● Exercise goal: From the first line of the entries below to the line with "has width=698, height=698.", give each line again exactly.

[Collected data]
○ ○ ○ ○
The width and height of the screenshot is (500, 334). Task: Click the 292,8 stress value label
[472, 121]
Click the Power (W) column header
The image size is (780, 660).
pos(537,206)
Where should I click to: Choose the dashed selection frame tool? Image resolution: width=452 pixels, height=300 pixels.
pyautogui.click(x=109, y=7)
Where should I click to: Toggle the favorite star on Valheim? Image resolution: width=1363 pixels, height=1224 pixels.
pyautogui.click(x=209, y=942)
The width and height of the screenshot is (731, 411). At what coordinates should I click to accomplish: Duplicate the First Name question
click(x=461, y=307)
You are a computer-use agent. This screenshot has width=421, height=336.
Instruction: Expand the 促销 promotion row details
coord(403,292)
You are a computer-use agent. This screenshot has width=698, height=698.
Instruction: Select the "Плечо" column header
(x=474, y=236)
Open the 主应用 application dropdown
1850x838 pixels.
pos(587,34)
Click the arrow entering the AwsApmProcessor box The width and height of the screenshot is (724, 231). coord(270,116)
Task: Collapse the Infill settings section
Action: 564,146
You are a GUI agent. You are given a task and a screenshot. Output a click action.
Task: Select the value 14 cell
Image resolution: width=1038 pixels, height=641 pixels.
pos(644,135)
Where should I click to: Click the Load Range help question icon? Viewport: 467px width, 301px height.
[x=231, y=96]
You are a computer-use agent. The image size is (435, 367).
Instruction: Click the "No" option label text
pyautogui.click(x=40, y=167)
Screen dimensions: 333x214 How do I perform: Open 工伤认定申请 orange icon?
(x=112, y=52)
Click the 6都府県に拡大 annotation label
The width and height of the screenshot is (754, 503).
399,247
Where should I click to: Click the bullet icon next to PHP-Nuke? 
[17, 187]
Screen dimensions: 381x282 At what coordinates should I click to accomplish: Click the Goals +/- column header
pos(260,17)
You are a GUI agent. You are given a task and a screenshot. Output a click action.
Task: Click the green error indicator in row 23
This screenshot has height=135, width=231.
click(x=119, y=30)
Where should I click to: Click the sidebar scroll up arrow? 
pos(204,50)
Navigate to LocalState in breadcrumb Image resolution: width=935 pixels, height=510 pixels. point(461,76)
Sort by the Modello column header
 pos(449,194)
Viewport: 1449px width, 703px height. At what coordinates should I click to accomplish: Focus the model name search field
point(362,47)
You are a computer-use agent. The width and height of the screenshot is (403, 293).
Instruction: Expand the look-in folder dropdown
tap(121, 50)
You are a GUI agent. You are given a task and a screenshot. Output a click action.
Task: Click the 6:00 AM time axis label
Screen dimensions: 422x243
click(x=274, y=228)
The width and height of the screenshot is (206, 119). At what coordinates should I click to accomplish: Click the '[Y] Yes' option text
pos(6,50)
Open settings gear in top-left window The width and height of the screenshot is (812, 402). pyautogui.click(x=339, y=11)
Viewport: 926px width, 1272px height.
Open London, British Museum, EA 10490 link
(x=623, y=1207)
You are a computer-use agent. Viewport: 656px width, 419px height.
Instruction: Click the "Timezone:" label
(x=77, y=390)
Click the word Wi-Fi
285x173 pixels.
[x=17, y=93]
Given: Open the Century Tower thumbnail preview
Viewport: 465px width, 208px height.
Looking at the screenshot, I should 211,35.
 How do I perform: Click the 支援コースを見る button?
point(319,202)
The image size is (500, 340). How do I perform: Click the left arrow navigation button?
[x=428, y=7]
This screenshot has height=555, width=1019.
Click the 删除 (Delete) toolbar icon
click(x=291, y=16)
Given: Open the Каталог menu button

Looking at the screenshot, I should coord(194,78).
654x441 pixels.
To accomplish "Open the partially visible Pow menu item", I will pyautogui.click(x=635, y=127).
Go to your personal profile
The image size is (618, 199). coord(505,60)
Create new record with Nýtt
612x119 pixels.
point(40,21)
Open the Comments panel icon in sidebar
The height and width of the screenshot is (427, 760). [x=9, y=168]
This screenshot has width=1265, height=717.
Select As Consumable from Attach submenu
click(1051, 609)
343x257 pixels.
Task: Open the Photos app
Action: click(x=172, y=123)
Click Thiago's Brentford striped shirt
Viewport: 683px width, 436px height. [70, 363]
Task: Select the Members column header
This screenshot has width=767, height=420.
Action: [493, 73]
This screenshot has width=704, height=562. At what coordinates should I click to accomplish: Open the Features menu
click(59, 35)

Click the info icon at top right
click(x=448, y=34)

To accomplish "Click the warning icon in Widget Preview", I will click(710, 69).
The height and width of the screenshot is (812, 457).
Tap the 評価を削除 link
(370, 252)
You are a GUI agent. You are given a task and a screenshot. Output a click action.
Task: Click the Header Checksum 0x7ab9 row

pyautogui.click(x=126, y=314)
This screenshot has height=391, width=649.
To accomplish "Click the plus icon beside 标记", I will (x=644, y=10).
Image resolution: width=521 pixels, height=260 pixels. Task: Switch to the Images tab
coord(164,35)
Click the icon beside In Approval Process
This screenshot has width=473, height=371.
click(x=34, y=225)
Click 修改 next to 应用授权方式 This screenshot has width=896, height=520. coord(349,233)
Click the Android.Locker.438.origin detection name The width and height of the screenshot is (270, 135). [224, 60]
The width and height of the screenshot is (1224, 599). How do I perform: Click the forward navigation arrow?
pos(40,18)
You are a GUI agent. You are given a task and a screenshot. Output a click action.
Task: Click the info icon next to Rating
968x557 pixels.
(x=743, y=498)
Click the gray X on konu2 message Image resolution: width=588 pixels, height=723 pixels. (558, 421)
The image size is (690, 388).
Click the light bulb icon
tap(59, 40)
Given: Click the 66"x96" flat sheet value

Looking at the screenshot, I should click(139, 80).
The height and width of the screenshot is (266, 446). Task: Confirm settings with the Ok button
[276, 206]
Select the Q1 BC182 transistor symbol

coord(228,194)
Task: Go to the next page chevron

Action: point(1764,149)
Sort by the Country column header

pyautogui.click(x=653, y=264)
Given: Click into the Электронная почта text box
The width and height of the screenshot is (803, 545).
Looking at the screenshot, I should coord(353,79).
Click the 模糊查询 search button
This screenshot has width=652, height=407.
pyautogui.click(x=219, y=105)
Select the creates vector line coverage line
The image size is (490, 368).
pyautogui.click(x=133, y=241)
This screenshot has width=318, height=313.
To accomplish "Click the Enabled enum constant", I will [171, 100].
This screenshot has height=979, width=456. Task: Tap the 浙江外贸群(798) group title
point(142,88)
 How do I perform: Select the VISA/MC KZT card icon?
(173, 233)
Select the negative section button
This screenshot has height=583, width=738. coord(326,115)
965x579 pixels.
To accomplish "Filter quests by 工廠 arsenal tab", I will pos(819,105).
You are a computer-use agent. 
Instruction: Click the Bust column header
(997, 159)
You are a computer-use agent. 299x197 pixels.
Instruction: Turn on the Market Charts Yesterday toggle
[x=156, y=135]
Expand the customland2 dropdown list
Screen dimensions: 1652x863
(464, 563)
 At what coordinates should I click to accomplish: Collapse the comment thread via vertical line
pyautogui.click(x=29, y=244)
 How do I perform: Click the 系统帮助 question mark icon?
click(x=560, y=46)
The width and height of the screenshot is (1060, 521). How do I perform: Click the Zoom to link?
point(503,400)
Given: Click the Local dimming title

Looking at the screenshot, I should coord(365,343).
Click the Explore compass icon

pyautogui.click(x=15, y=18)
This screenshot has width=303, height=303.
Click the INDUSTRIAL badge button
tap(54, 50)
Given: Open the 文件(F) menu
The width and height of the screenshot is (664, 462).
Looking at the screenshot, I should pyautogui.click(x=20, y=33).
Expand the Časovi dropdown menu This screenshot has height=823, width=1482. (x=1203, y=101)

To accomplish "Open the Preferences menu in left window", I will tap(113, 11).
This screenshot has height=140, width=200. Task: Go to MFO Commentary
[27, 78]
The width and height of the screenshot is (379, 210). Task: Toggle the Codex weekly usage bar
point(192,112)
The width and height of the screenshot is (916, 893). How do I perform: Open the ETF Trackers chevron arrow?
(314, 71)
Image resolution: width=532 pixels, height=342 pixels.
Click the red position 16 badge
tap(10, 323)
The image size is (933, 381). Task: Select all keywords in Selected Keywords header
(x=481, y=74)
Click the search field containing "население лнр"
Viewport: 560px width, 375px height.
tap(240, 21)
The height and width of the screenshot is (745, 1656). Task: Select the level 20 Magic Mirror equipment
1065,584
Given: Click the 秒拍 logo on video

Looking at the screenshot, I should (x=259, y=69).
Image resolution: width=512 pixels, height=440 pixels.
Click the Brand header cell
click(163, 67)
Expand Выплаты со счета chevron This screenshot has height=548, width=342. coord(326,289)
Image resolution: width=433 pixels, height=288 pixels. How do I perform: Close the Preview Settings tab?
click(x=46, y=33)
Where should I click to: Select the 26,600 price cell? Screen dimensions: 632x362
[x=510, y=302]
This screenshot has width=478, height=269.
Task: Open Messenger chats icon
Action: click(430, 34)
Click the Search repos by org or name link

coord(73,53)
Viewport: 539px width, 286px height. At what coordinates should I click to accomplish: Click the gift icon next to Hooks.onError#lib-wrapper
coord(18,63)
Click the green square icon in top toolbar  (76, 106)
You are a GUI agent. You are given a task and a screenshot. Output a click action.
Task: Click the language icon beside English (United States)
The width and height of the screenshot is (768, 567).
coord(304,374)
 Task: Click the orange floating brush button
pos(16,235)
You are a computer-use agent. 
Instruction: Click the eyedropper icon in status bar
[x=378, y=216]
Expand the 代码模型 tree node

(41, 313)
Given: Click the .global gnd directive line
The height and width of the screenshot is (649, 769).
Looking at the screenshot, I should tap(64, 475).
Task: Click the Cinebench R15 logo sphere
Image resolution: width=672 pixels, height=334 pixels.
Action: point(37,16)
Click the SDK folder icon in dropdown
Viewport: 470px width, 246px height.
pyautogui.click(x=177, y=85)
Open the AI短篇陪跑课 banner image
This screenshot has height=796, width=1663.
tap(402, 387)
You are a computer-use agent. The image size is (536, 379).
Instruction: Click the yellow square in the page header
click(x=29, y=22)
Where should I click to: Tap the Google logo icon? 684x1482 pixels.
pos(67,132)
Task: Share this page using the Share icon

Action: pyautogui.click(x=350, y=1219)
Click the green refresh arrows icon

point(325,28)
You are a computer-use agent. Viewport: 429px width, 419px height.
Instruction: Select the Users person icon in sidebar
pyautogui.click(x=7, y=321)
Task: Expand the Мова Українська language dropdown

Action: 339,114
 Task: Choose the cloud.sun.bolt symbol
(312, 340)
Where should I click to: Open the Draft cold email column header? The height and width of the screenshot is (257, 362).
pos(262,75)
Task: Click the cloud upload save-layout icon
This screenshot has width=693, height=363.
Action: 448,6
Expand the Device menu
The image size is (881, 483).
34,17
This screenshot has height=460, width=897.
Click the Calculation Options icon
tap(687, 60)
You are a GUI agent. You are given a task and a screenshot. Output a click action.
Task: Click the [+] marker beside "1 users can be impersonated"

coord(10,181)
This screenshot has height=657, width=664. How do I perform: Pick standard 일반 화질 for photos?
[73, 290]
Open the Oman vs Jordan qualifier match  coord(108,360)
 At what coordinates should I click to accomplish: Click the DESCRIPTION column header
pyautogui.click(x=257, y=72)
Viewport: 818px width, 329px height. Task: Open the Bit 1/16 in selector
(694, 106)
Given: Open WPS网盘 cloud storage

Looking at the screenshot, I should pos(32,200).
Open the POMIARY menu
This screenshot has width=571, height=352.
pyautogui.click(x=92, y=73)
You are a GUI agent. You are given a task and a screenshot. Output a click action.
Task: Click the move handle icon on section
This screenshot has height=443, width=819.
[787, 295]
○ ○ ○ ○
● Solution to this exercise:
The width and height of the screenshot is (500, 334). Task: Click the 292,8 stress value label
[472, 121]
Click the Power (W) column header
The image size is (780, 660).
pos(537,206)
Where should I click to: Choose the dashed selection frame tool? Image resolution: width=452 pixels, height=300 pixels.
pyautogui.click(x=109, y=7)
Where should I click to: Toggle the favorite star on Valheim? Image resolution: width=1363 pixels, height=1224 pixels.
pyautogui.click(x=209, y=942)
The width and height of the screenshot is (731, 411). At what coordinates should I click to accomplish: Duplicate the First Name question
click(x=461, y=307)
You are a computer-use agent. This screenshot has width=421, height=336.
Instruction: Expand the 促销 promotion row details
coord(403,292)
You are a computer-use agent. This screenshot has width=698, height=698.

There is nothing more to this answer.